Settlement Limits Solitary Confinement for People With Mental Illness in Indiana’s Prisons

by | February 11, 2016

A settlement reached last week in a class-action lawsuit regarding the solitary confinement of individuals with mental illness in Indiana’s prisons promises sweeping reforms that will affect hundreds of people. The suit against the Indiana Department Of Correction (DOC) has been ongoing since 2008, when the American Civil Liberties Union of Indiana (ACLU) and the Indiana Protection and Advocacy Services Commission (IPAS) filed the complaint on behalf of the prisoners, alleging violations of the Eighth Amendment’s ban on cruel and unusual punishment.

With some exceptions, the settlement prohibits solitary confinement for people with serious mental illness in Indiana state prisons, and requires a much more comprehensive mental health treatment plan for individuals who have been diagnosed. This agreement also applies to private prisons that are under contract with the Indiana Department of Correction.

This settlement agreement comes after a 2012 ruling in the U.S. District Court for the Southern District of Indiana that found the conditions and treatment provided for individuals with serious mental illness in Indiana state prisons to be in violation of the Eighth Amendment. After the ruling, Judge Tanya Walton Pratt, who presided over the case, ordered Indiana’s DOC and the plaintiffs to work together to create an agreement instituting changes to significantly improve the conditions for Indiana’s imprisoned and mentally ill.

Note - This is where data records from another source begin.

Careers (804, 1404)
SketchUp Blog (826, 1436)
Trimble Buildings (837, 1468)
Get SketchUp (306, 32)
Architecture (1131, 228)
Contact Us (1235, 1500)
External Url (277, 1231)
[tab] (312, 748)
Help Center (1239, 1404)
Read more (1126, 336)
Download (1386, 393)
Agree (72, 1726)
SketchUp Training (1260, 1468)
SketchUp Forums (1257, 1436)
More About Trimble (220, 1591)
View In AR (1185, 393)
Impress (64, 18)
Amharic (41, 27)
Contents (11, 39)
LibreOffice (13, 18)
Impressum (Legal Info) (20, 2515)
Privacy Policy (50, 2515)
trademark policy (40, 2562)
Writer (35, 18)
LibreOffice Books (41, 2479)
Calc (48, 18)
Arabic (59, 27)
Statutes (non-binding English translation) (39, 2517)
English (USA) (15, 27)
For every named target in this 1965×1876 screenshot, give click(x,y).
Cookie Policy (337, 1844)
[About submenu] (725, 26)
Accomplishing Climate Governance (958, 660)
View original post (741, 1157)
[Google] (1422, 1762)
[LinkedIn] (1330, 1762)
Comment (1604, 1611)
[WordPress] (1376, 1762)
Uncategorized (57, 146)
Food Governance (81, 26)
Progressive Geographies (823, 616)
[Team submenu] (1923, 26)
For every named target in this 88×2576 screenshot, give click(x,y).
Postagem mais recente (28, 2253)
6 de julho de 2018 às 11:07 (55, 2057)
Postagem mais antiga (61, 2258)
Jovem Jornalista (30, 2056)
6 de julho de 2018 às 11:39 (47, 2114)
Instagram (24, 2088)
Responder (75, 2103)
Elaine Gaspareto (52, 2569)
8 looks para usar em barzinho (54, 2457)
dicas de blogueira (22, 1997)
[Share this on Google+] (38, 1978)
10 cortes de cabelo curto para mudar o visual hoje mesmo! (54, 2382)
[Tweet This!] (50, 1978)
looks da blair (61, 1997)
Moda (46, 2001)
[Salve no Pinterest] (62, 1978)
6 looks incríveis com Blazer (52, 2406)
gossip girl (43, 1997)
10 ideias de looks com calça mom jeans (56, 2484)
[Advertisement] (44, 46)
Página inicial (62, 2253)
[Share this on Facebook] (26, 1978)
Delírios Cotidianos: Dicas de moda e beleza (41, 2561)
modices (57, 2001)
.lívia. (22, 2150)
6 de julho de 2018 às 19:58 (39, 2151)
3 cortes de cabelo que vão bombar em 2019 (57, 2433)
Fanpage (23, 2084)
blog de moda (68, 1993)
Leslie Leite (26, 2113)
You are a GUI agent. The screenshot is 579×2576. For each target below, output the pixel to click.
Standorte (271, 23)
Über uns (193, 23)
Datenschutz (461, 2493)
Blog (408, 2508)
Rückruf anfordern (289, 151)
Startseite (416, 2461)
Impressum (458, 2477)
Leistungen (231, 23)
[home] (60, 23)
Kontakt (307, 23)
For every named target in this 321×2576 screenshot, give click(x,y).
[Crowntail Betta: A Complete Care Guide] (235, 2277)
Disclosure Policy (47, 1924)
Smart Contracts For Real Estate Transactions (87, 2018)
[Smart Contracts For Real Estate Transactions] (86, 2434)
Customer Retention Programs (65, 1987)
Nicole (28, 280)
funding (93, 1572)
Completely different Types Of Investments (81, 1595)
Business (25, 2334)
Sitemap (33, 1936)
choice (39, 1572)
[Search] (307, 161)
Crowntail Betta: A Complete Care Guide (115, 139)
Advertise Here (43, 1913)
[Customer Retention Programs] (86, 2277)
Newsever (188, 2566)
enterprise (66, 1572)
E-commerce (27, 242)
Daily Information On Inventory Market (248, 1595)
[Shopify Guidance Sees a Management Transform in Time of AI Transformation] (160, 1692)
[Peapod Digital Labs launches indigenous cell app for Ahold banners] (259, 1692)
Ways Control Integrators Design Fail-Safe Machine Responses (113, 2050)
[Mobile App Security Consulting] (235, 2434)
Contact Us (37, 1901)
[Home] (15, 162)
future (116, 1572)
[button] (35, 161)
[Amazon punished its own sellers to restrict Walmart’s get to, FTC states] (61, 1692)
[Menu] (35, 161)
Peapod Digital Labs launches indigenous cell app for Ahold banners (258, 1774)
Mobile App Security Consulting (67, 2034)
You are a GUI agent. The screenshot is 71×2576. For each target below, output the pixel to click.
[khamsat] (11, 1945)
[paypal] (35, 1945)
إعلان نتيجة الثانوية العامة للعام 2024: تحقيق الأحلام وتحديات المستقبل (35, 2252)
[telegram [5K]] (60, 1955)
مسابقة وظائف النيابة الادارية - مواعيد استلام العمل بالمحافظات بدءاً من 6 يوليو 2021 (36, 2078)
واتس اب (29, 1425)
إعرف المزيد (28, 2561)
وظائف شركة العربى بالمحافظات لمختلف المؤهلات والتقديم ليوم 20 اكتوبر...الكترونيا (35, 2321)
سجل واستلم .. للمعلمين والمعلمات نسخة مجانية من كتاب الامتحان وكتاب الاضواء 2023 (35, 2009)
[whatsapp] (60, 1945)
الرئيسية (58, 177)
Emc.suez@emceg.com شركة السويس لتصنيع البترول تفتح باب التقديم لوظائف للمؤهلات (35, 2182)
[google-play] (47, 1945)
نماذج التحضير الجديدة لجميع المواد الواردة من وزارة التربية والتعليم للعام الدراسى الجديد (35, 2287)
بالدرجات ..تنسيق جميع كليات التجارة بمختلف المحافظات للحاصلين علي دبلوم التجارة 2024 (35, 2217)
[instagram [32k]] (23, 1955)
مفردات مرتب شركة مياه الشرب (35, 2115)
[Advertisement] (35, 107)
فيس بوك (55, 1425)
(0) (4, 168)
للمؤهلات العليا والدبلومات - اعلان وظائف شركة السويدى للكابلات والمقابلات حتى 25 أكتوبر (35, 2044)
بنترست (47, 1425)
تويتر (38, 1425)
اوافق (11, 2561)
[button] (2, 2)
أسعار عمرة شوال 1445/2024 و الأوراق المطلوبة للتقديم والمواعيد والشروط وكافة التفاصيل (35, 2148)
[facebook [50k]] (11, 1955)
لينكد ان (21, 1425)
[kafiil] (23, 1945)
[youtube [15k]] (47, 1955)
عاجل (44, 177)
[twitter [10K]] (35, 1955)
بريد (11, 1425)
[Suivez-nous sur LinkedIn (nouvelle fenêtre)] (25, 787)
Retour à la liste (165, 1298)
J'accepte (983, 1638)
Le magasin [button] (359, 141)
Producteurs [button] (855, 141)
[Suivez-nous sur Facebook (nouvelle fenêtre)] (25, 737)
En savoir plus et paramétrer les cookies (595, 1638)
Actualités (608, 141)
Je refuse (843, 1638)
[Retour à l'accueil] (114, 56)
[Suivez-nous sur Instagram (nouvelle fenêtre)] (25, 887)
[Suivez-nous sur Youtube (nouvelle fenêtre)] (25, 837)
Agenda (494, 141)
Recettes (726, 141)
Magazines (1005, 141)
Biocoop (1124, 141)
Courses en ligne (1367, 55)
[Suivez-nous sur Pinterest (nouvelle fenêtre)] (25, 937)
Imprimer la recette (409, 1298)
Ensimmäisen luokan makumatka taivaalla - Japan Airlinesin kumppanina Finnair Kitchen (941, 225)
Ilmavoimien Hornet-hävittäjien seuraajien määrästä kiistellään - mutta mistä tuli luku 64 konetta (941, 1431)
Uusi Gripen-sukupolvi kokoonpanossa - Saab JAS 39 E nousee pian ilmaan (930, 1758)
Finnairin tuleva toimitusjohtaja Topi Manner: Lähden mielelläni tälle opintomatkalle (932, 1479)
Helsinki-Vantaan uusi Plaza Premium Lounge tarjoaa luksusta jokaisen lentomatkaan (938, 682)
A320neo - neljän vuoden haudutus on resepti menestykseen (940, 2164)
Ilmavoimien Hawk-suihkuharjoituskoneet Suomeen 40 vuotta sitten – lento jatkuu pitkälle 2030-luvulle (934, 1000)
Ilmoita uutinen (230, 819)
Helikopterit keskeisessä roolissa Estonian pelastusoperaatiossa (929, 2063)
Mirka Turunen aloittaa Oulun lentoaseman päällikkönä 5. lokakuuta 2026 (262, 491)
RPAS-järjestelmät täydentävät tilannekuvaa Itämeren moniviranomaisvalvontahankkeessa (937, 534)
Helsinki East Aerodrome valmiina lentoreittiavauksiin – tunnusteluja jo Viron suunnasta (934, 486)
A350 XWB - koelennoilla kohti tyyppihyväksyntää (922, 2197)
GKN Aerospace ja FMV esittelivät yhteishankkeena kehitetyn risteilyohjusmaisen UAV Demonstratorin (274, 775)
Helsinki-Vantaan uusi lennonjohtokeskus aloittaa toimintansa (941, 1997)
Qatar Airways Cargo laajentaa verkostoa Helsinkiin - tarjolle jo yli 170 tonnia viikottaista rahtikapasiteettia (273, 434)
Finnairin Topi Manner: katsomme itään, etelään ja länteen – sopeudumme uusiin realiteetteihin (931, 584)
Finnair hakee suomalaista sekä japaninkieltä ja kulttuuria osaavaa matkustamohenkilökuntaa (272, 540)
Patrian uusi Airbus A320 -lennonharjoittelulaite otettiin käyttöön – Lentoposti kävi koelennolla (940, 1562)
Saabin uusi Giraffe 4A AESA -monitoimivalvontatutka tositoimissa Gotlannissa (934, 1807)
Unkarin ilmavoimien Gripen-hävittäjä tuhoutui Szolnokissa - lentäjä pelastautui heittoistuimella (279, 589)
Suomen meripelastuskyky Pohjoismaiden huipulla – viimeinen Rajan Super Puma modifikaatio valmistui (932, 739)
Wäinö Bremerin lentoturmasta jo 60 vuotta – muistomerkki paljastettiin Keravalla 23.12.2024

Though specific conditions varied slightly across different prisons, hundreds of individuals had previously been spending 23 hours confined to their cells, many of which had thick doors with no windows. They were given one hour a day of recreation, sometimes only five days a week. They ate their meals alone in their cells and were violently extracted from their cells to shower three times a week in leg chains and handcuffs. Punishment for misbehavior included being placed in “strip cells,” in which people would be stripped naked for twenty-one days and eat only a “nutraloaf” of starch and vegetables cooked into a block. Several people with mental illness across the state have committed suicide while in solitary confinement.

The only regular assessments of incarcerated individuals by mental health professionals were conversations yelled back and forth through their closed, windowless cell doors as the professionals stood outside their cells. These extremely public treatment sessions also served as the chief form of personal interaction that any of these prisoners were allowed. Mental health treatment primarily took place in the form of a series of broadcast videos and worksheets that they watched and completed alone in their cells. Prisoners’ mental health was generally considered to be improving as long as they completed the worksheets.

The new agreement stipulates that treatment plans must be individualized and revisited every 90 days. Prisoners will to have ten hours a week outside of their cells scheduled exclusively for “therapeutic programming,” which can consist of group therapy, individual therapy, and other activities “determined by a mental health professional to be therapeutic” These hours are in addition to time out of cell for meals, showers, and recreation. Individuals will receive monthly individual meetings with mental health professionals, alongside weekly in-cell monitoring by the mental health staff, and daily monitoring by correctional and medical staff.

The agreement also expanded the prisons’ definition of serious mental illness to not only include those whose diagnoses precede their placement in solitary confinement, but also those whose conditions have worsened during solitary confinement.

This settlement comes just days after the Oregon Department of Corrections agreed to reduce the number of prisoners with mental illness in solitary confinement and improve their treatment. The Oregon DOC stated that they proactively agreed to these reforms in order to avoid the “costly, protracted litigation” battles that have recently brought about similar reforms in a number of states, including Arizona, California, Illinois, and Pennsylvania. Other states, among them Colorado, Massachusetts, and New York, have passed legislation that bans outright keeping people with serious mental illness in solitary confinement.

The ACLU and IPAS will be closely monitoring the implementation of the settlement terms. This is especially significant in light of problems that have plagued other states which set limits or bans on the use of solitary for people with mental illness. In New York, for example, diagnoses of serious mental illness fell following the passage of the new bans, suggesting that underdiagnosis is being used to skirt the law, while other states have faced problems keeping adequate mental health staff and providing mandated treatment.